• Exercise: When the line containing "Task: Click the スポンサー限定記事が読めます benefit line" is found in the data below, give it again along with every later line, exactly; drop the pictures.

• Data for processing:

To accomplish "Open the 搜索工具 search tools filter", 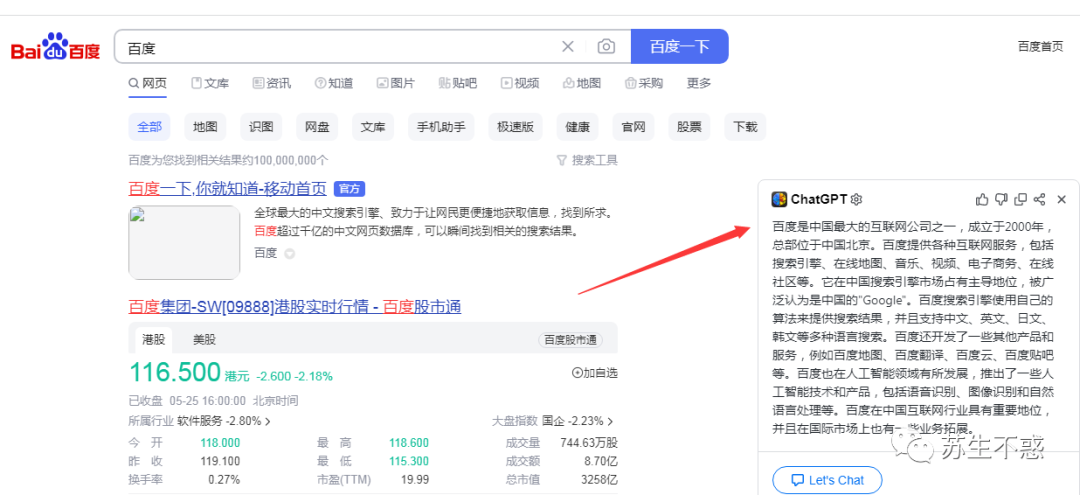I will pyautogui.click(x=587, y=160).
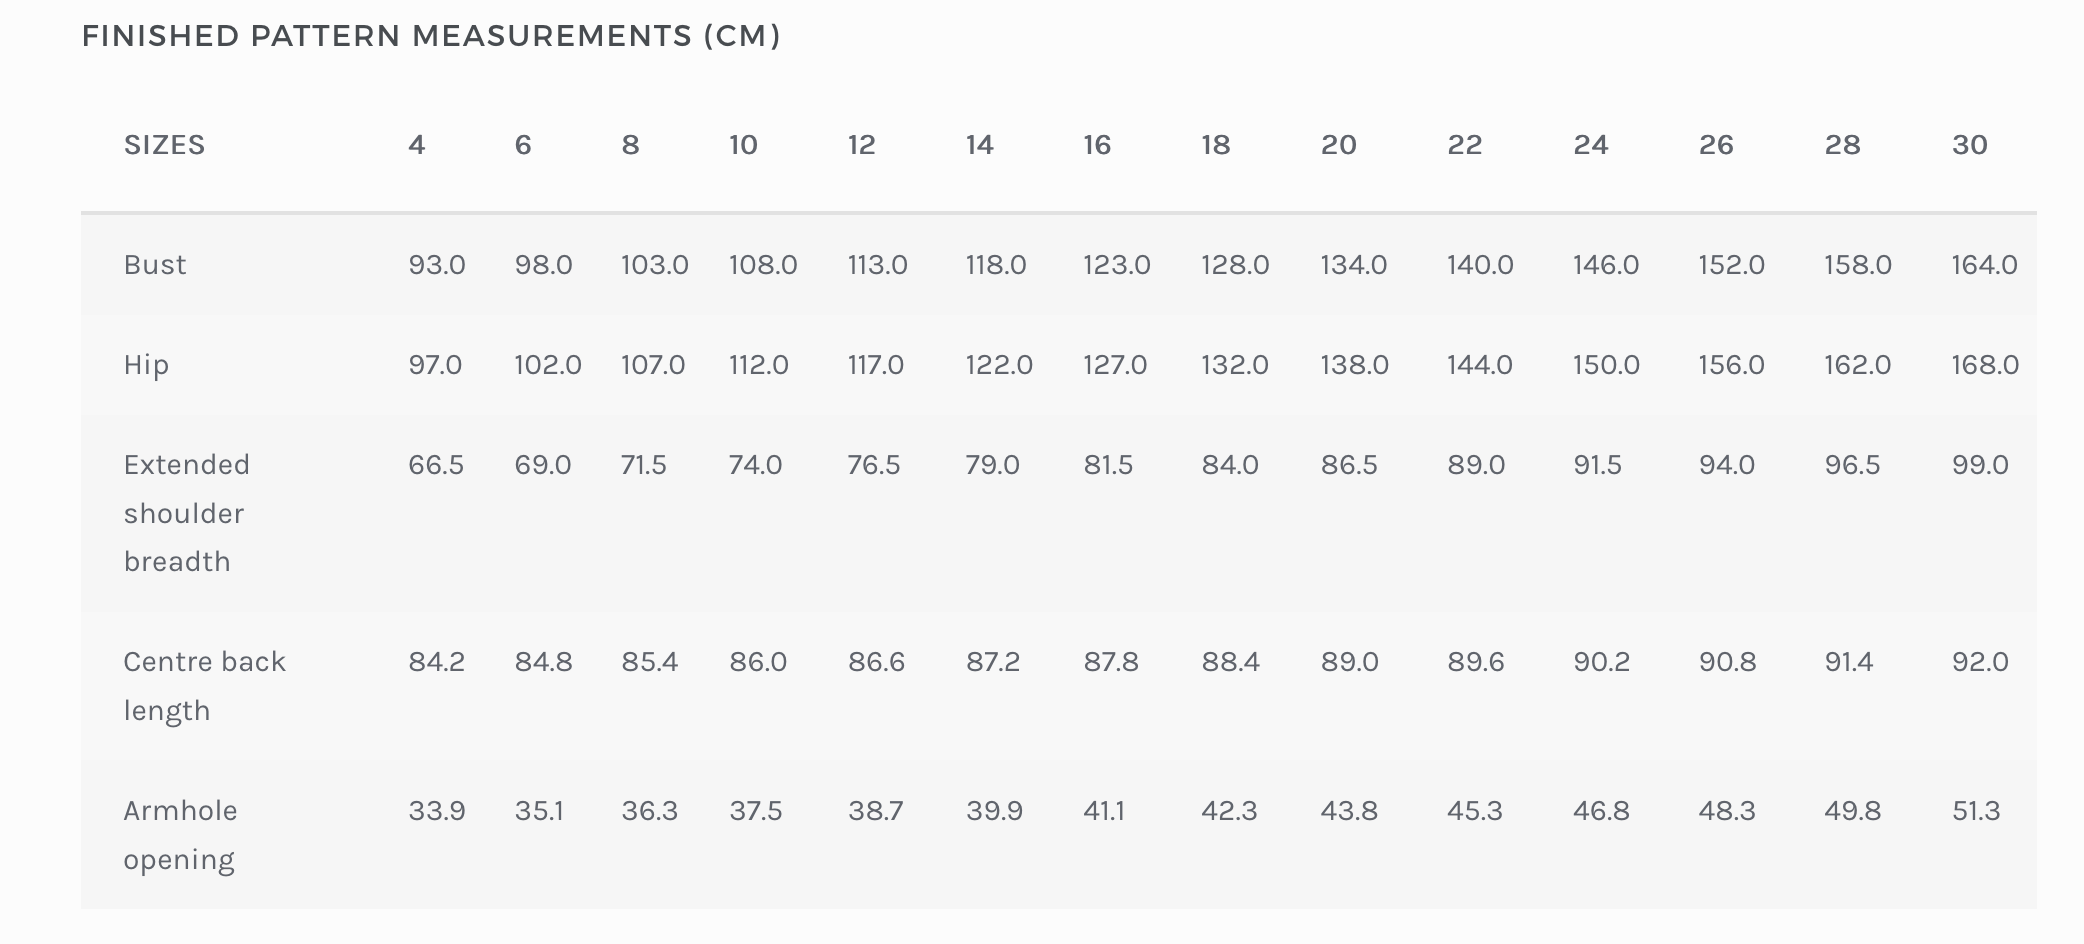Viewport: 2084px width, 944px height.
Task: Click the Bust row label
Action: point(155,265)
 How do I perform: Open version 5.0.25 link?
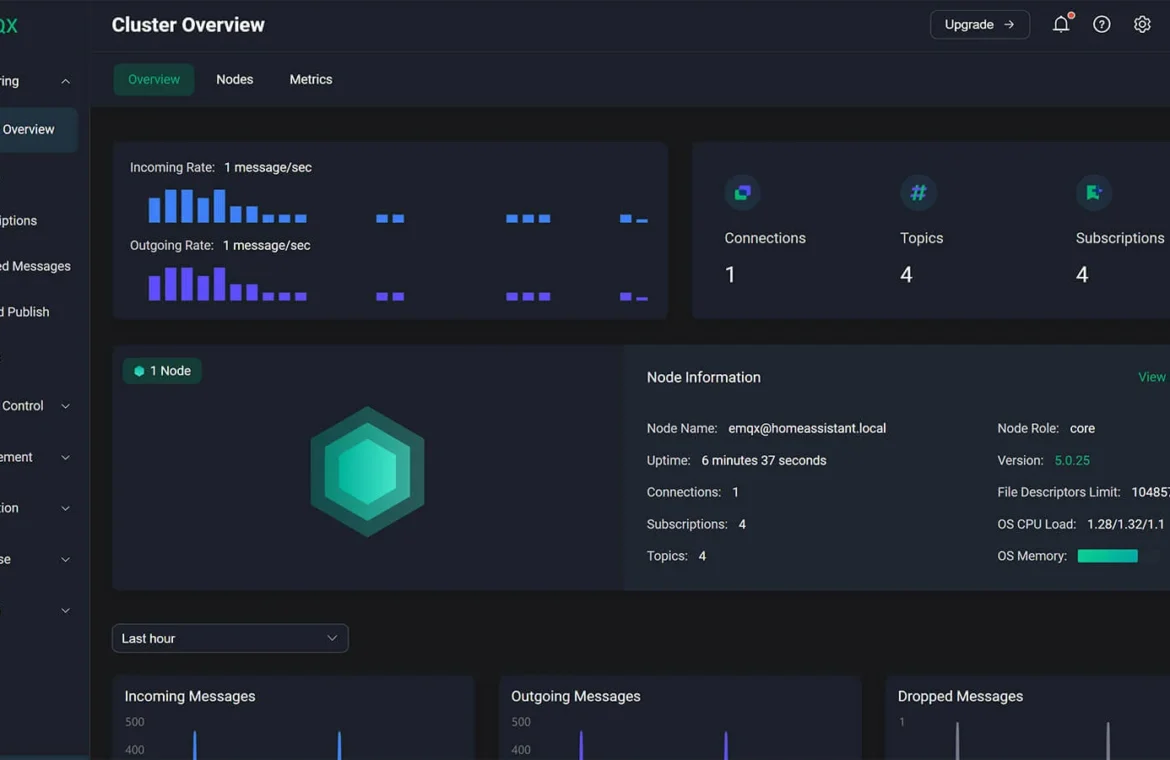[1072, 460]
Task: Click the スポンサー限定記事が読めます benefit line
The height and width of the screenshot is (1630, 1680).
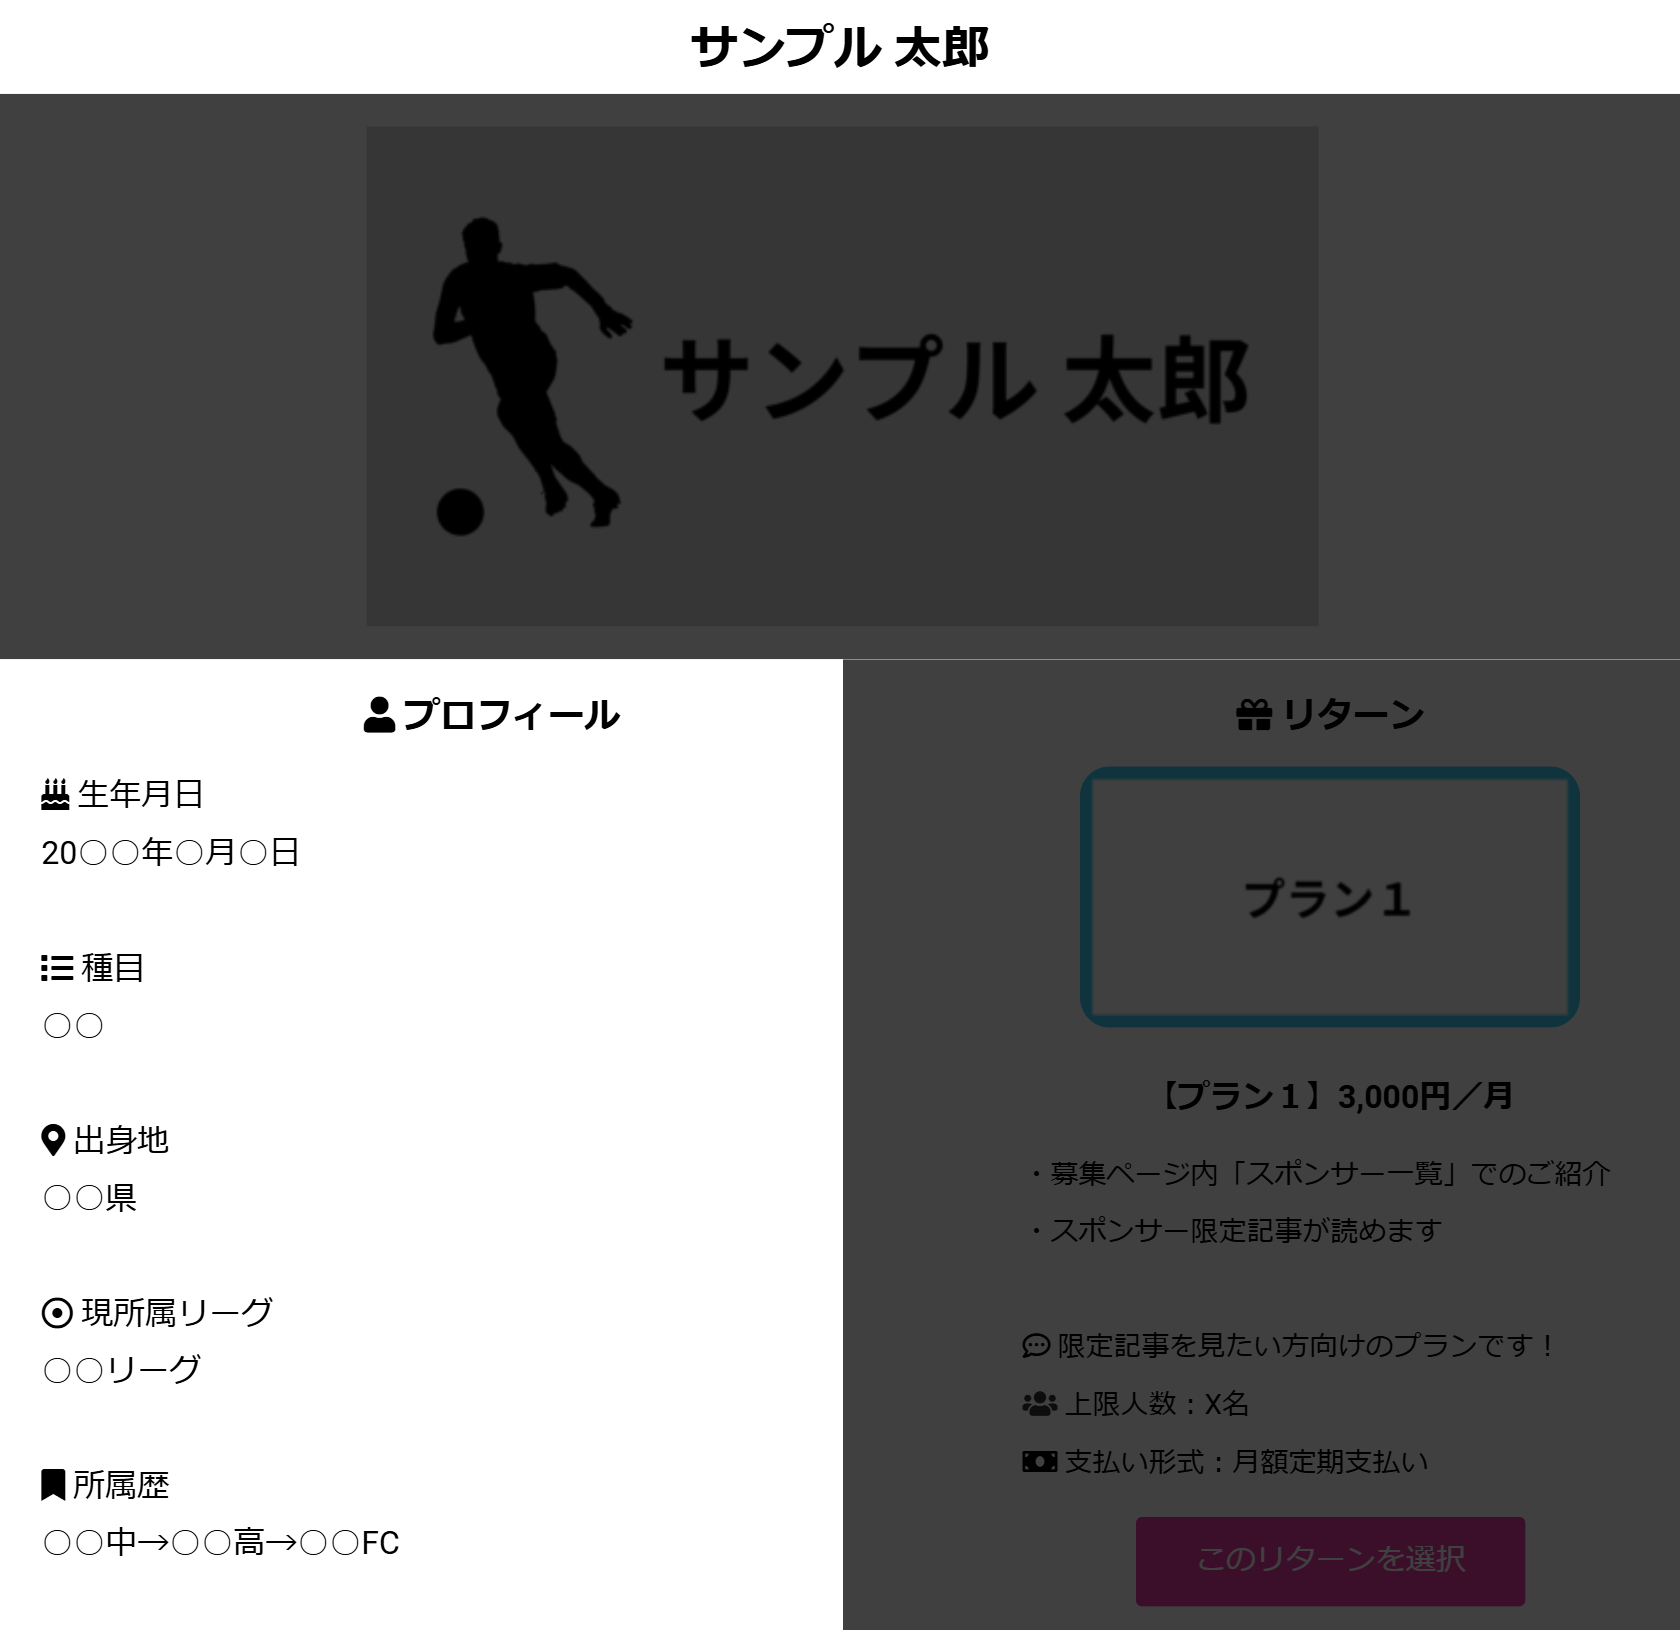Action: click(x=1236, y=1231)
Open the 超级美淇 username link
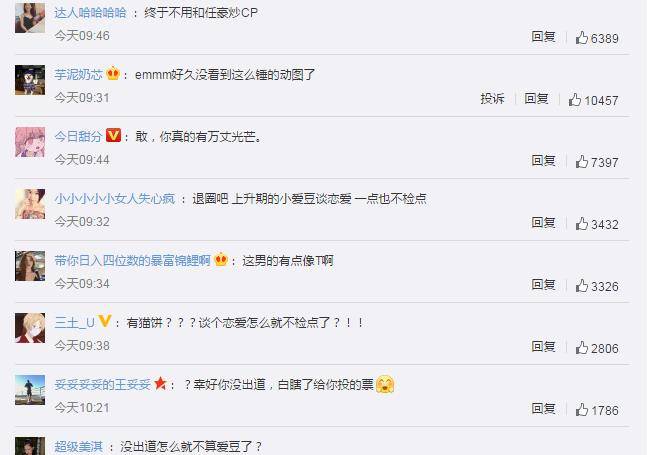Screen dimensions: 647x455 pyautogui.click(x=78, y=447)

• Written solution:
Task: Click the スポンサー限定記事が読めます benefit line
The height and width of the screenshot is (1630, 1680).
Action: click(x=1236, y=1231)
Open the 超级美淇 username link
Screen dimensions: 647x455 pyautogui.click(x=78, y=447)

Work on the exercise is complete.